There is a theory with quite a lot of weight to it suggesting that the classic Roman Legion relied a lot more on missiles than on their swords, and that a charge to engage in melee only happened after the enemy was disrupted by missiles (or if some other opportunity happened)
A suspicious number of military awards revolved around things like exposing yourself to danger to collect missiles from the battlefied (spears, rocks). A lot of legionary equipment, especially the scutum suddenly makes a lot more sense if you assume a legionary might spend hours exchanging missile fire with an enemy before closing with them.
The infamous self destructing pilum makes a lot of sense in this context too; it both fouls any shield it hits thus depriving the enemy of cover and cannot be collected and thrown back. Both qualities don’t really matter if all the Romans did was huck them and Leroy Jenkins at the enemy.

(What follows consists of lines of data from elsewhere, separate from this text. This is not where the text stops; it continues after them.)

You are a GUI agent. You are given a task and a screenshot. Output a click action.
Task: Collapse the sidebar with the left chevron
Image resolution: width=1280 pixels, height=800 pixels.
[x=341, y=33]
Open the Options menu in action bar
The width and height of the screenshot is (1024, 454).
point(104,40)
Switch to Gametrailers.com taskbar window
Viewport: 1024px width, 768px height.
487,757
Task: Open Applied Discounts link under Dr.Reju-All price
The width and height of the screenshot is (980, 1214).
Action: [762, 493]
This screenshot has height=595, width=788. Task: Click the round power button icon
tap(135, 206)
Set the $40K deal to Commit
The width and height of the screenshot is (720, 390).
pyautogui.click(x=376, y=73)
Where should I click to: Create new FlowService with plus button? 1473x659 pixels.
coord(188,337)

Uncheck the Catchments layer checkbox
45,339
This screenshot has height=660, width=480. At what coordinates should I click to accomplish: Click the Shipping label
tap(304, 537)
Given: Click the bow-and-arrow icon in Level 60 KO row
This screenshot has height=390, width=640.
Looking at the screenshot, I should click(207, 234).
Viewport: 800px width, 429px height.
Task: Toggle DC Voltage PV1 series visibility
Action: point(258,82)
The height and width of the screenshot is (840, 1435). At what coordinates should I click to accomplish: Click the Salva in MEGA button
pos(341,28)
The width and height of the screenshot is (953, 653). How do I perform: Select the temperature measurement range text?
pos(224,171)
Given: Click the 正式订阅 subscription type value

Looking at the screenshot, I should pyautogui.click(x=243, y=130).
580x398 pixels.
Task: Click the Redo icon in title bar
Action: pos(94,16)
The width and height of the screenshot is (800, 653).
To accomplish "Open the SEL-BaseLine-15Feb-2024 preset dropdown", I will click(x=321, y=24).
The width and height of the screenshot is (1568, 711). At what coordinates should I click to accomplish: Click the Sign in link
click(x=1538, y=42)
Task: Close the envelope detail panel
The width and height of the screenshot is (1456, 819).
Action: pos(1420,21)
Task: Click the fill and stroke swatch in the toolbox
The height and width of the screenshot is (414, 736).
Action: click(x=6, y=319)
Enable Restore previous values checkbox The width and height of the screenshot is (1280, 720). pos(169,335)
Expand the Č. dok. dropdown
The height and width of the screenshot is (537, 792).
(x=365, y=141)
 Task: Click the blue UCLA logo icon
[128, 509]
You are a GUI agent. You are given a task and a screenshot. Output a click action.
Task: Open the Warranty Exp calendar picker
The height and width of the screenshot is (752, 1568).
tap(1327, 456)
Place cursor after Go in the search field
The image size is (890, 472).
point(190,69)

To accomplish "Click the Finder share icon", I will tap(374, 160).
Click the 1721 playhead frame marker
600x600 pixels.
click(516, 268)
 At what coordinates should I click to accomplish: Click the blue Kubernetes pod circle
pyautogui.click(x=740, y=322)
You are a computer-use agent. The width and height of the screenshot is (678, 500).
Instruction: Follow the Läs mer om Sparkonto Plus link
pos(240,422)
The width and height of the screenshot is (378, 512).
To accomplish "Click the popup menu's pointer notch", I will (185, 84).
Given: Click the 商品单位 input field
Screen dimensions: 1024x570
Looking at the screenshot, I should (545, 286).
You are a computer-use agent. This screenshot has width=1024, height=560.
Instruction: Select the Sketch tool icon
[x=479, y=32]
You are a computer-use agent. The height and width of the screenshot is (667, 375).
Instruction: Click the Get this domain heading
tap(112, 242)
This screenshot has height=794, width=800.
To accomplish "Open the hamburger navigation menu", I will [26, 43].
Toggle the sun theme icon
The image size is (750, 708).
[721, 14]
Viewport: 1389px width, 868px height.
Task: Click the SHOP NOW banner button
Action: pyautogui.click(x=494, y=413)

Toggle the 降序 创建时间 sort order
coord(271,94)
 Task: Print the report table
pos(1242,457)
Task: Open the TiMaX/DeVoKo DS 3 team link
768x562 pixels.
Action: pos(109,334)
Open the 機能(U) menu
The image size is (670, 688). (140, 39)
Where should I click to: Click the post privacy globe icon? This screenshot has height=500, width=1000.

In most cultures swords were basically sidearms and/or status symbols, kind of like pistols today. The Romans would be a hell of an exception if they relied primarily on the sword
As always with the Legion, you have to specify When as well as What. The Legion started out as a simple decimal Phalanx of spearmen: there's historical and literary evidence that the original 'century' was 10 ranks deep and 10 files wide with about 80 of them armed with heavy spears, and the poorest 20% of the population unarmored and throwing javelins to disrupt the enemy before the spearmen 'got stuck in' and finished them off.
The first big change in this tactical method was to arm some of the spearmen with swords. This was, apparently, in imitation of their primary enemies, the Sabines, who had found that swords were more useful in rough country where the tight formation that made the spearmen so effective could not be maintained - and central Italy has a lot of rough country! However, the
Hastatii that carried the swords were in front of the
Principes - the 'primary' tactical force, who were still spearmen. By the time of the Punic Wars the Legion, then, consisted of
Velites - light infantry, no armor, javelins,
Hastatii, heavily armored men with the Scutarii big shield and a short sword adapted from the Spanish, the
Principes, now also with swords, armor and a big heavy shield, and the
Triarii - the 'third rank' in the rear, the most veteran of the troops and the 'last ditch' whenever things went completely wrong. They were still armed with Spears.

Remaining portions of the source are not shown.